By Ted Burke
We brought the dog home in the trunk.
All the way from school Dad said she was
back there, feet on the same red carpet as mine.
And so Laura Polley's sad little verse "Winter Accident" opens, promisingly, intriguingly, with a couple of declarative sentences that efficiently, even a bit brutishly set in the scene, a dead dog in the trunk, a little girl on a car seat, a father reassuring her in ways none too convincing. Apprehension is the tone here, and the reader is intrigued by the situation; how did this car ride get to be so extraordinarily weird. There's enough here to make you want to read more and find out what this strangeness is all about. James M. Cain couldn't have done better.But the third line blows the game:
The February sun made me feel like a thief.
This wouldn't have been the place to use a simile, and if the use of a simile were imperative, I might not have used to describe the first person narrator but instead some other detail of this world. The intention here is to sort through a sequence of recollections that are fragmented and partial, vivid in fleet imagery, powerful in the emotional sucker punch they provide, elusive to context and details, but Polley gets ahead of herself and turns this poem into murk, almost a wallow. A bit more distance from the narrative line and a smart gathering of images that could furnish a definitive mood of ambivalence --the sense that the young girl doesn't know how to react to a sort of situation she's not yet had to deal with--could be established by implication, not direction.
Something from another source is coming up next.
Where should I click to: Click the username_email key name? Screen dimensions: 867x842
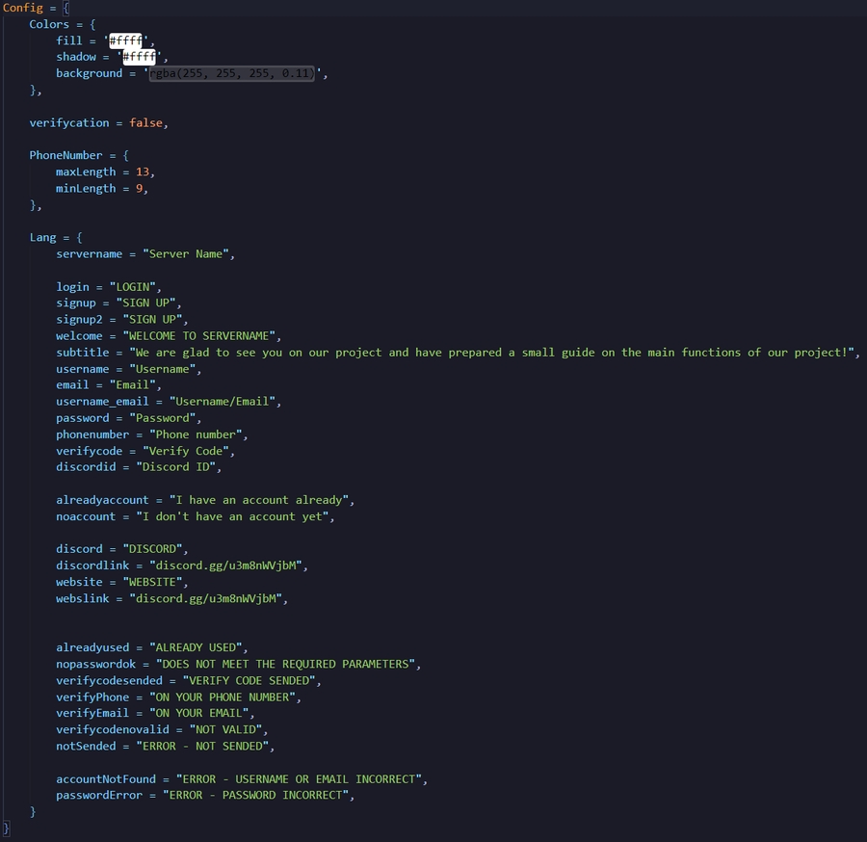pyautogui.click(x=102, y=401)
This is where the poem evaporates entirely, becoming an untidy set of bound clippings from some one's streaming introspection. There details, of course, precise bits that convince us that someone once walked through his house, rode in that car, cared for the dead dog
You're not part of this memory. Your figure is missing
from the strange gray half-light of the closed garage
where he tried but couldn't shut her eyes, Siberian blue,
where we stood, two blunderers, not knowing what to do
with the clumps of dead fur coming off in our hands.
But it seems stilted at best; Polley feels the need to prep us for the emotional subtext of her stanzas and neglects to connect the sequence with anchoring tropes that would make the elliptical style a more interesting thing to parse. The central theme is estrangement , I think, and that is not interesting in itself; there is simply not enough here to bother with. The poem, in brief, is a mess; interpreting it what she might have meant while writing it , for me, is tantamount to letting off her obligation as a writer and finishing the poem for her. It's a cheat.